■ Exercise description: Leaving the pictures aside, repeat the entries exactly.

■ Provided entries:

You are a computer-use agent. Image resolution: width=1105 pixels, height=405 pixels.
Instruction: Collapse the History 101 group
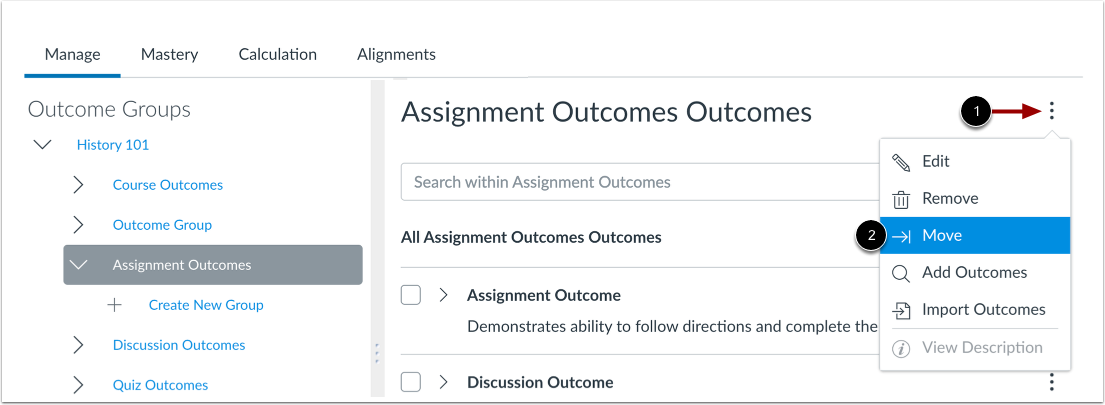point(43,145)
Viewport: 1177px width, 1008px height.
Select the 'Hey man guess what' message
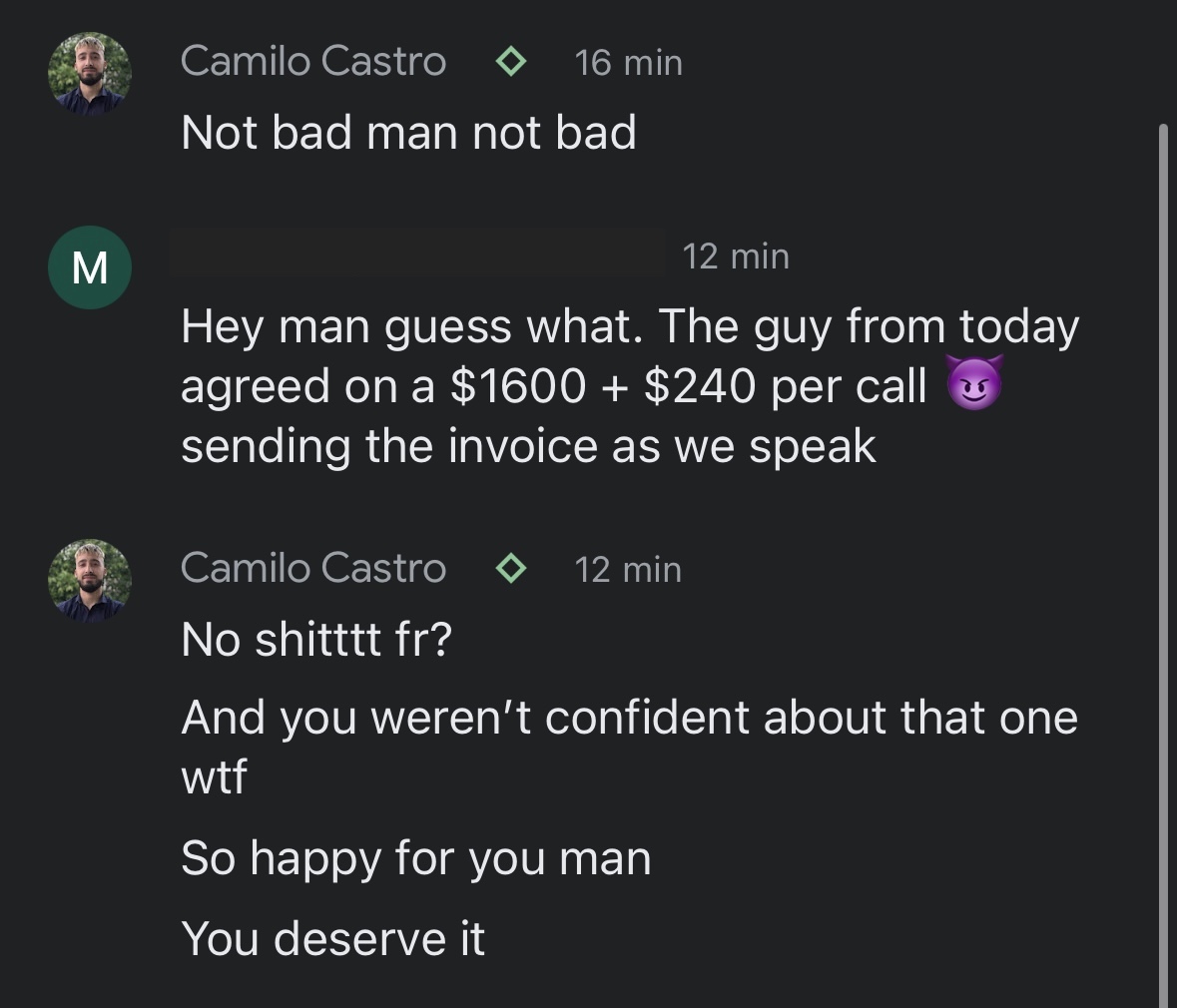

■ Response to the task:
You are a computer-use agent. Image resolution: width=1105 pixels, height=405 pixels.
Instruction: Collapse the History 101 group
point(43,145)
Viewport: 1177px width, 1008px height.
Select the 'Hey man guess what' message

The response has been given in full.